What is Artificial Intelligence, Machine Learning and Deep Learning?
In business, you have probably heard people using buzzwords like “Artificial Intelligence“, “Machine Learning“, “Deep Learning” on a day-to-day basis.
Some people use them interchangeably just like they are talking about the same thing meanwhile some other people (mostly SME or tech savvy) may use them very specifically. This totally different context may confuse you about the true meaning of these terms.
In this blog post, to help you better understand these three fundamental concepts in machine learning, we are going to go through each of them one by one.
Artificial Intelligence, Machine Learning, and Deep Learning are not the same
The relationship of “Artificial Intelligence“, “Machine Learning” and “Deep Learning” can be summarised as follows:
TL;DR: They are in a hierarchical relationship: AI is the superset of ML, ML is the superset of DL.
Artificial Intelligence (AI)
AI is an umbrella term referring to a large field of study in computer science. It covers knowledge and studies which people are trying to make machine thinks like a human. According to what Stuart Russell mentioned in his all-time-classic Artificial Intelligence: A Modern Approach, AI can be broken down into 4 different aspects:
- Make computer Act humanly
- Make computer Think humanly
- Make computer Think rationally
- Make computer Act rationally
Majority of the research in the past few decades are mainly focused on the first aspect: how to make machine acting humanly.
- Natural language processing: to make computer perceive natural language like human
- Computer vision: to make computer perceive objects visually like human
and this is where machine learning falls into.
Machine Learning (ML)
ML is a subfield of AI and probably the most emerging one within the past decades. Various computer scientist discussed about the definition of ML and I am going to cover my favorite ones.

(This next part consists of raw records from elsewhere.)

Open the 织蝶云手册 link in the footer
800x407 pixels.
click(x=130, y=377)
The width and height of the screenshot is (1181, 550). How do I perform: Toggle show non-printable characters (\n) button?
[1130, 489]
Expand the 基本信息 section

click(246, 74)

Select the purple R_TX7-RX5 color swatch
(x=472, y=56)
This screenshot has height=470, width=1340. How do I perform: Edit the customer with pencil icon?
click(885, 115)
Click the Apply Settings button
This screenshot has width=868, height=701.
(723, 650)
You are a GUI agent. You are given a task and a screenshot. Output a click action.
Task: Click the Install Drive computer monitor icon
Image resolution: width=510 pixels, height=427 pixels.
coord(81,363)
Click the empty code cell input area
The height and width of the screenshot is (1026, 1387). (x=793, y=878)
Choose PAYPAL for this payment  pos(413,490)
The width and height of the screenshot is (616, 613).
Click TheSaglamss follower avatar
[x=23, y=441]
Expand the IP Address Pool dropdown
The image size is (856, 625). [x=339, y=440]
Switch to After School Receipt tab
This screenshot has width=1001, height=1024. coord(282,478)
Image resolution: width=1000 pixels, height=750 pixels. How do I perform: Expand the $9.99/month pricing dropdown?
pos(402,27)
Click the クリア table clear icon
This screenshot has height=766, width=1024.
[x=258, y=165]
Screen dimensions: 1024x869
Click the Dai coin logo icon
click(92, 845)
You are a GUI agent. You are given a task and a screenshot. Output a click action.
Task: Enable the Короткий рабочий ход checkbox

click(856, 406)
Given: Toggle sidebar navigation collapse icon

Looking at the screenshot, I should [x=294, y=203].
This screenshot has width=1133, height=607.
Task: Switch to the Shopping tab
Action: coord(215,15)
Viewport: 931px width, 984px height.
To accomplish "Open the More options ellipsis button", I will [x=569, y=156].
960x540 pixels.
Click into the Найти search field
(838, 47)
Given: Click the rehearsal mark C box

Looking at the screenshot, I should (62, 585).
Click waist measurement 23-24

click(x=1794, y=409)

A computer program is said to learn from experience E with respect to some class of tasks T and performance measure P, if its performance at tasks in T, as measured by P, improves with experience E.
In this definition there are three important components:
- Experience (dataset in supervised learning or environment in reinforcement learning)
- Task (the problem statement)
- Performance measure (a method to quantify how good the model is)
If a method is missing either one of them, it cannot be considered as ML.
… In a typical scenario, we have an outcome measurement, usually quantitative (such as a stock price) or categorical (such as heart attack/no heart attack), that we wish to predict based on a set of features (such as diet and clinical measurements). We have a training set of data, in which we observe the outcome and feature measurements for a set of objects (such as people). Using this data we build a prediction model, or learner, which will enable us to predict the outcome for new unseen objects. A good learner is one that accurately predicts such an outcome.
A typical example of ML problem is the handwritten digit classification.
This problem contains all three components mentioned in Tom M. Mitchell’s framework
- Experience: images of handwritten digit
- Task: to identify the digit from images
- Performance measure: the accuracy of the identification
Deep Learning (DL)
DL is a subfield of ML referring to a collection of ML methodologies which make use of a hierarchical and complex structure of mathematical models.
… to allow computers to learn from experience and understand the world in terms of a hierarchy of concepts, with each concept deﬁned through its relation to simpler concepts. By gathering knowledge from experience, this approach avoids the need for human operators to formally specify all the knowledge that the computer needs. The hierarchy of concepts enables the computer to learn complicated concepts by building them out of simpler ones. If we draw a graph showing how these concepts are built on top of each other, the graph is deep, with many layers. For this reason, we call this approach to AI deep learning.
Many recent breakthroughs in ML is actually based on DL technology.